What the exercise asks.
The whole listing should be retyped word for word, apart from the pictures it holds.

Information.
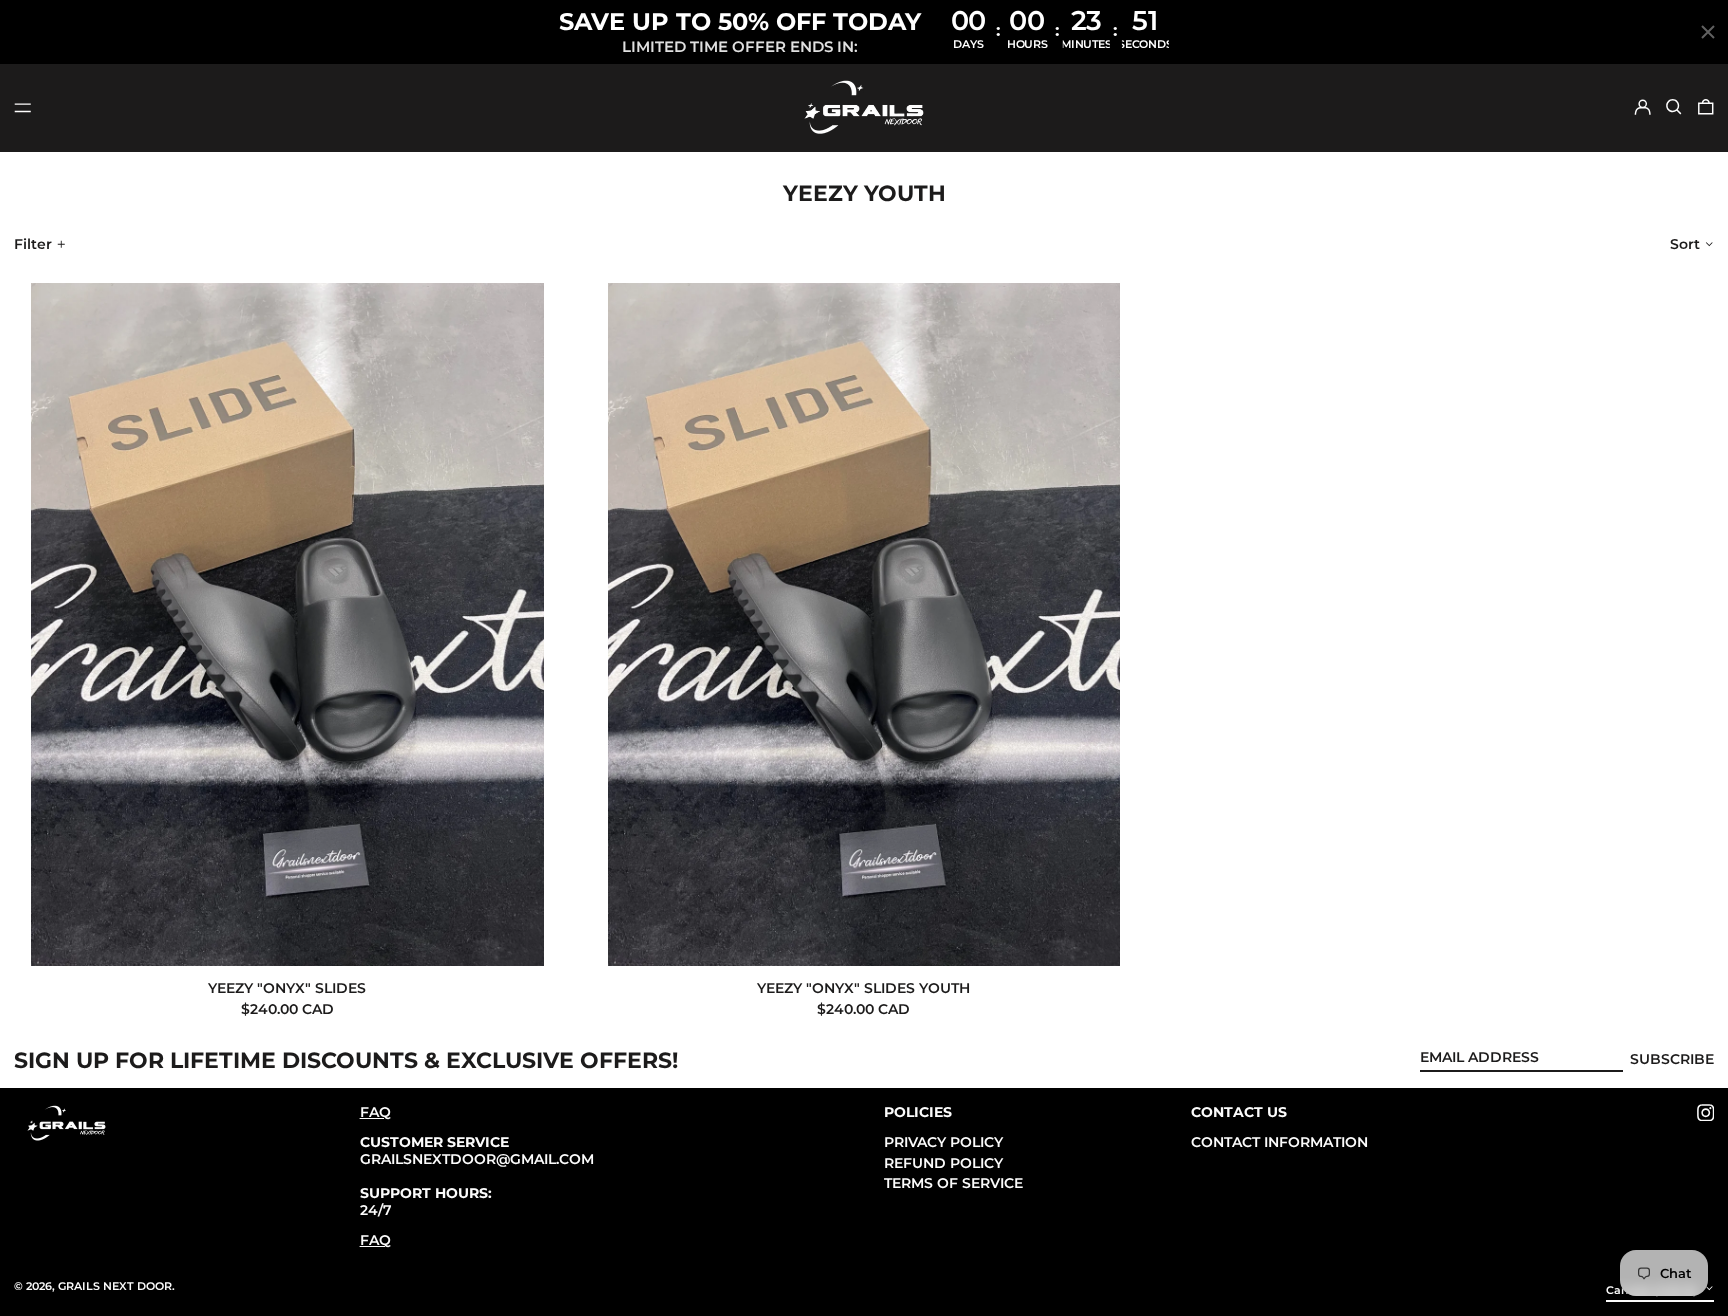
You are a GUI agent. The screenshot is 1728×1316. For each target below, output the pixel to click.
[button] (1674, 107)
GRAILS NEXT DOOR (115, 1286)
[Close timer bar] (1708, 32)
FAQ (375, 1112)
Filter (33, 244)
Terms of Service (953, 1183)
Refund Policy (943, 1163)
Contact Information (1279, 1142)
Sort (1685, 244)
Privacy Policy (943, 1142)
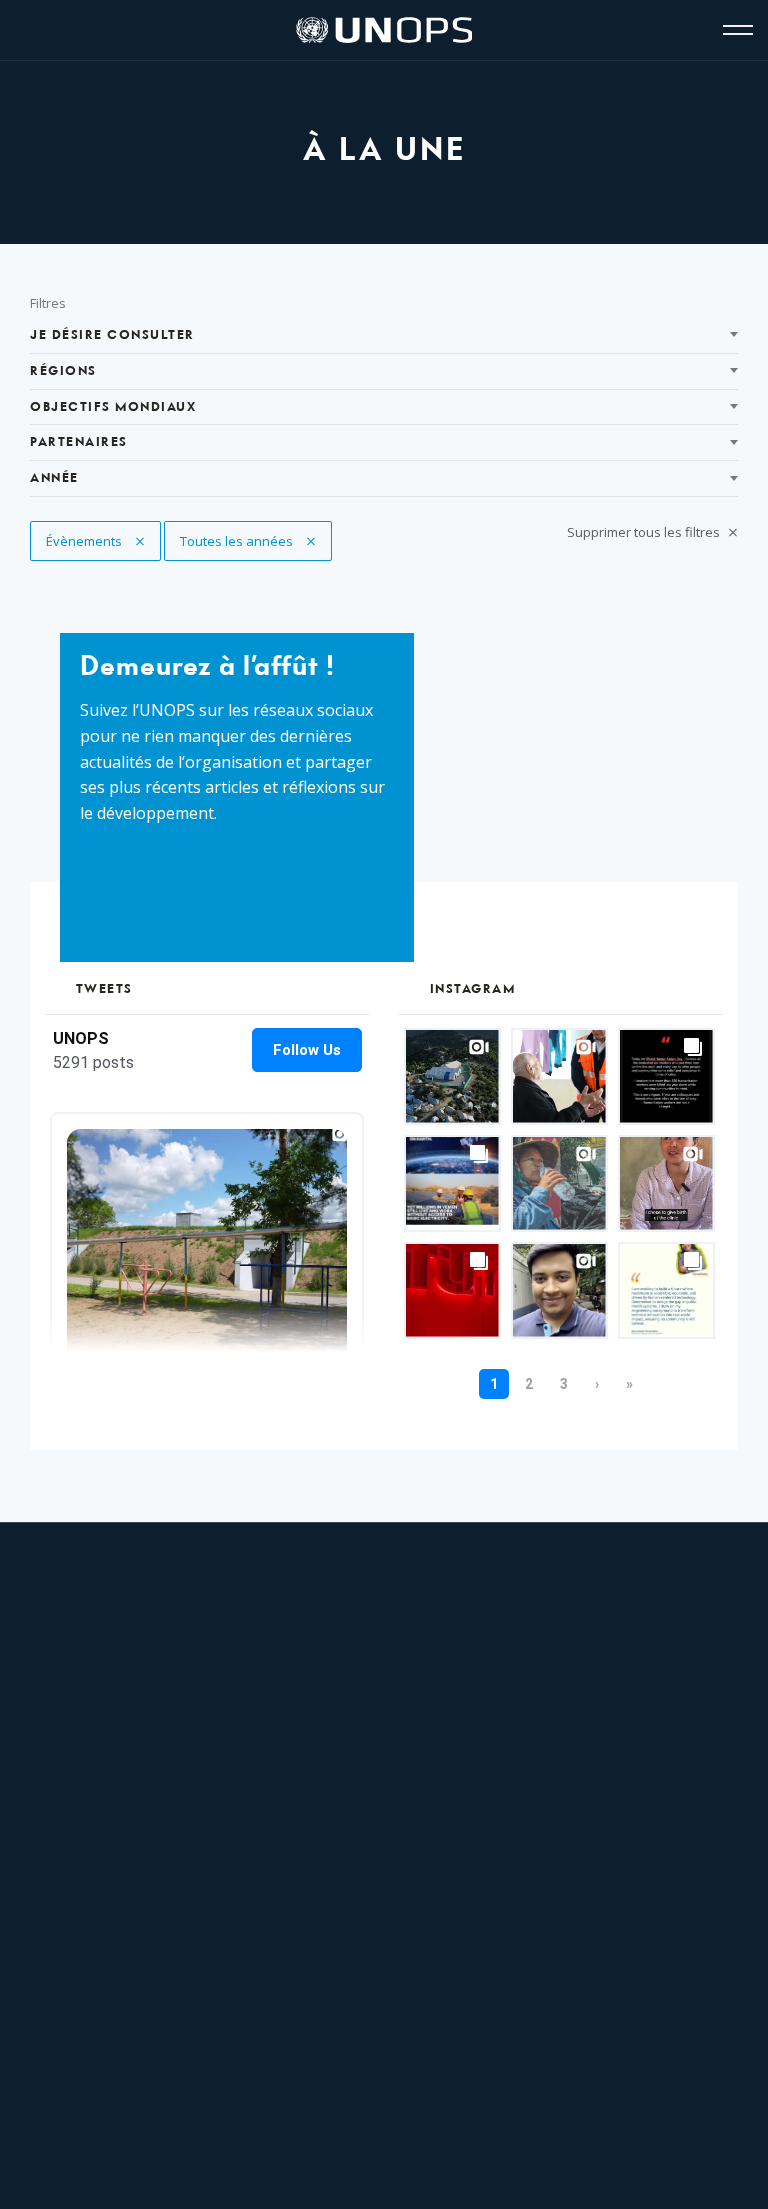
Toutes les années (238, 541)
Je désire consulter (112, 335)
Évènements (100, 541)
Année (54, 478)
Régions (63, 371)
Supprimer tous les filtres (645, 532)
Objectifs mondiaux (113, 407)
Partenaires (79, 442)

Solution to this exercise.
You are a GUI agent. The screenshot is 1728×1316. For each target below, output the pixel to click.
[button] (1674, 107)
GRAILS NEXT DOOR (115, 1286)
[Close timer bar] (1708, 32)
FAQ (375, 1112)
Filter (33, 244)
Terms of Service (953, 1183)
Refund Policy (943, 1163)
Contact Information (1279, 1142)
Sort (1685, 244)
Privacy Policy (943, 1142)
Toutes les années (238, 541)
Je désire consulter (112, 335)
Évènements (100, 541)
Année (54, 478)
Régions (63, 371)
Supprimer tous les filtres (645, 532)
Objectifs mondiaux (113, 407)
Partenaires (79, 442)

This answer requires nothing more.